Especially the first thing, taking time to just envision where you want to go. I actually are scheduling coffee shop time, not just when I go to a workshop, but actually in the day-to-day. And that actually works. That actually make you think in a new way because that's what I'm good at. That's what I love doing. I think in general, people underestimate how much you get done when you truly work with what we are meant to do. And that was not clear four years ago what that was. If you would've asked me four years ago, I wouldn't tell you, "Envision and inspire."
I would've tell you, "I don't know. I like to solve things. I sometimes like to be on stage." "So, what are your Unique Abilities?" "I don't know." It takes some time, even if it maybe sounds obvious to people around you usually what your Unique Ability are. But it takes time before it really sinks in and becomes clear on how does your schedule look to enhance that and what kind of people do you need around you to be able to work with that.
But in general, The Entrepreneurial Time System gives you focus so you don't mess around with too many thoughts at the same time, and that way of working really works great for me. And also taking Free Days off with clear rules, that's no work for 24 hours. That thing alone led me to coming back to a passion of mine, which is dancing. I mean, I'm dancing more now than I did five years ago. I'm still not back to what I did 10-plus years ago when I was actively doing a lot of dancing, but still doing much more dance now.
I love that. That would've not come back to me naturally otherwise. It's never in balance. People should get that word out of the picture. I mean, it's not like, "Oh, now we hit the balance point. Now everything is aligned." I mean, you still need to go back and focus on it all the time. You're still like, "Okay, so how do I need to increase time on my Unique Ability? How do I increase the quality of my Free Days?" If you haven't heard these words before, as said, just check out Strategic Coach Entrepreneurial System and you will get it.

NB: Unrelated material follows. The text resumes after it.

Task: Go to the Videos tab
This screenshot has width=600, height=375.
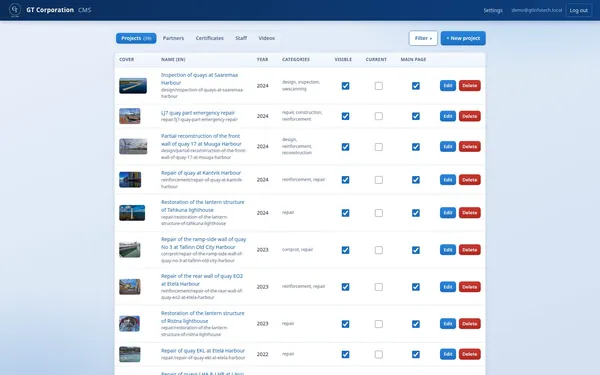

It's a neverending work, a neverending story, but you always become better. I see it as a cycle. You become a little bit better one quarter, and then you let it rest for a couple of quarters, and you go back to it and increase it even more and keep doing that. I did listen to a lot of podcasts with Dan even before I joined Strategic Coach and was at a workshop in London, a test workshop when Dan was there. What I appreciate with Dan is his whole just mindset of summing up. You start to think about your thinking really.
When we had a workshop in London recently together with them and just when you share your experience from the exercise you just did, and he helps you to say, "Don't tell me what's your answer; tell me what you thought when you look at your answer." Just keep leveling that up. I love that. It really, really helps everybody that gets to dip their finger in Strategic Coach, I think, and that's thanks to Dan.
Dan Sullivan: The one thing that really struck me is he realized that he's the visionary leader. He has removed himself from the day-to-day management of the company, and his job is to see the future, articulate the future, and give people purpose to grow a bigger future for his company, and I think that's the role of the entrepreneur. Babs and I have certainly done this in our company, and it's part and parcel.
It's the basic operating system of what everybody learns in Strategic Coach with The Self-Managing Company. I just find Andreas incredibly inspiring about who he is and the world he's creating and where it's going in the future.